● WHAT YOU ARE ASKED TO DO
Beginning at the line that contains "You are a computer-use" and finishing at the line that contains "Task: Click the Zoom ind magnifier icon", output the data below exactly. Include both end lines and no pictures.

● DATA FOR REVIEW
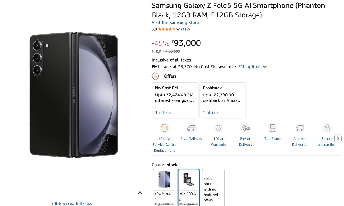Click the Pay on Delivery icon
The image size is (344, 206).
[245, 128]
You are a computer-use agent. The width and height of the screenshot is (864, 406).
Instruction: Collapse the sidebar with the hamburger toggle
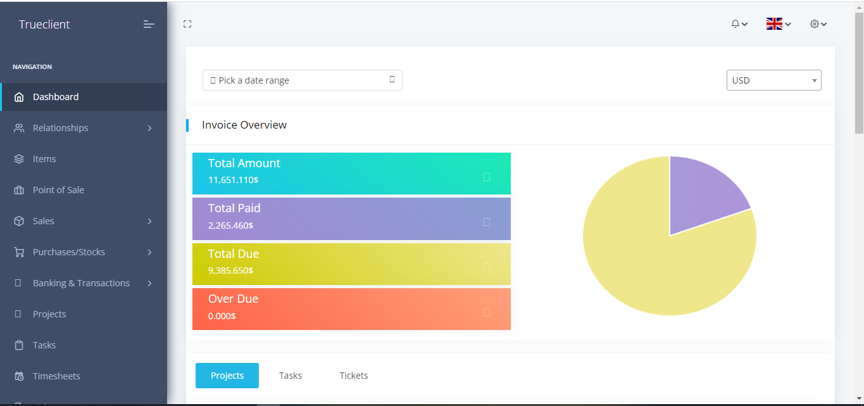pyautogui.click(x=149, y=24)
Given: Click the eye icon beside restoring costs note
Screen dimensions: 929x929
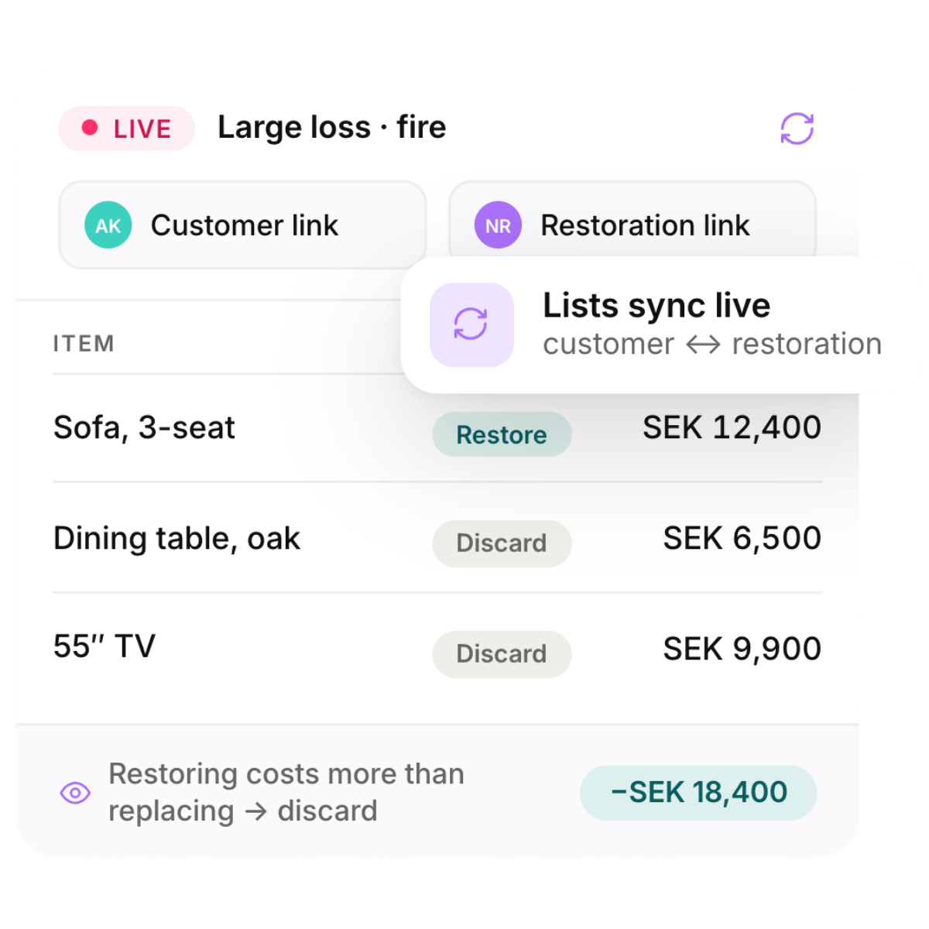Looking at the screenshot, I should click(x=75, y=793).
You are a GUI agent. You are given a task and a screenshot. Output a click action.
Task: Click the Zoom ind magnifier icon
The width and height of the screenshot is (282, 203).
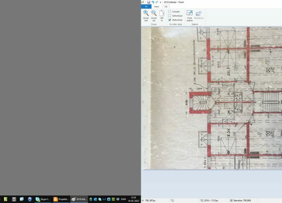(146, 14)
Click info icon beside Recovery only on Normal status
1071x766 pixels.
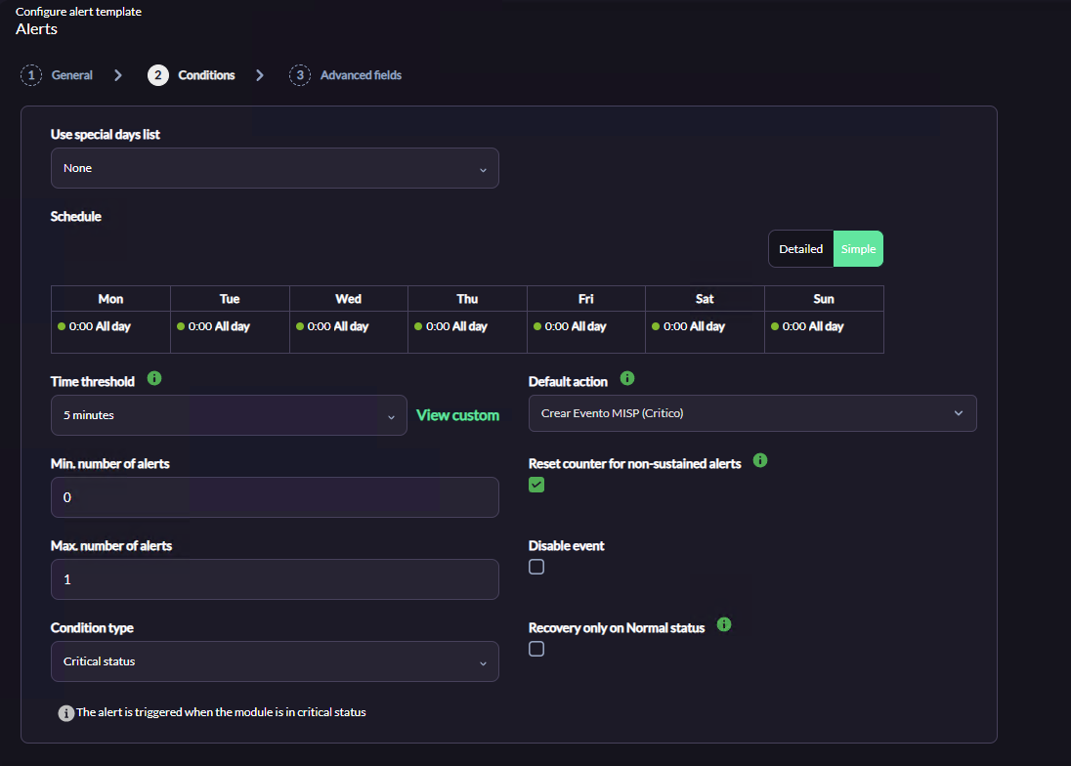pos(724,624)
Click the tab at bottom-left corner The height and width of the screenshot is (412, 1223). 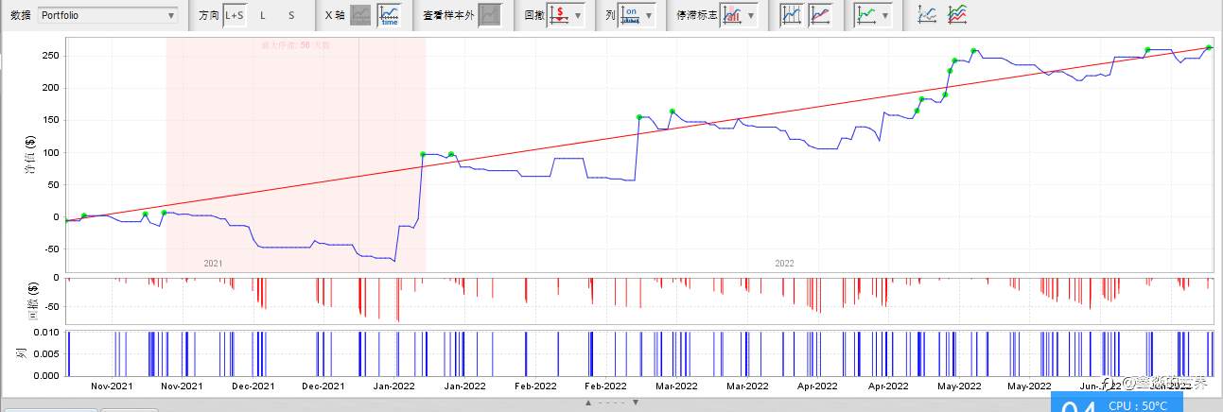click(x=49, y=410)
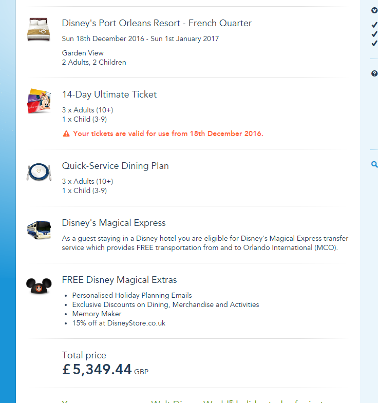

● ANSWER SPACE
You are a computer-use agent. The width and height of the screenshot is (864, 406).
Instruction: Collapse the sidebar with the hamburger toggle
pyautogui.click(x=149, y=24)
Given: Click the eye icon beside restoring costs note
Screen dimensions: 929x929
Looking at the screenshot, I should click(x=75, y=793).
You are a GUI agent. You are given a task and a screenshot. Output a click action.
Task: Click the Zoom ind magnifier icon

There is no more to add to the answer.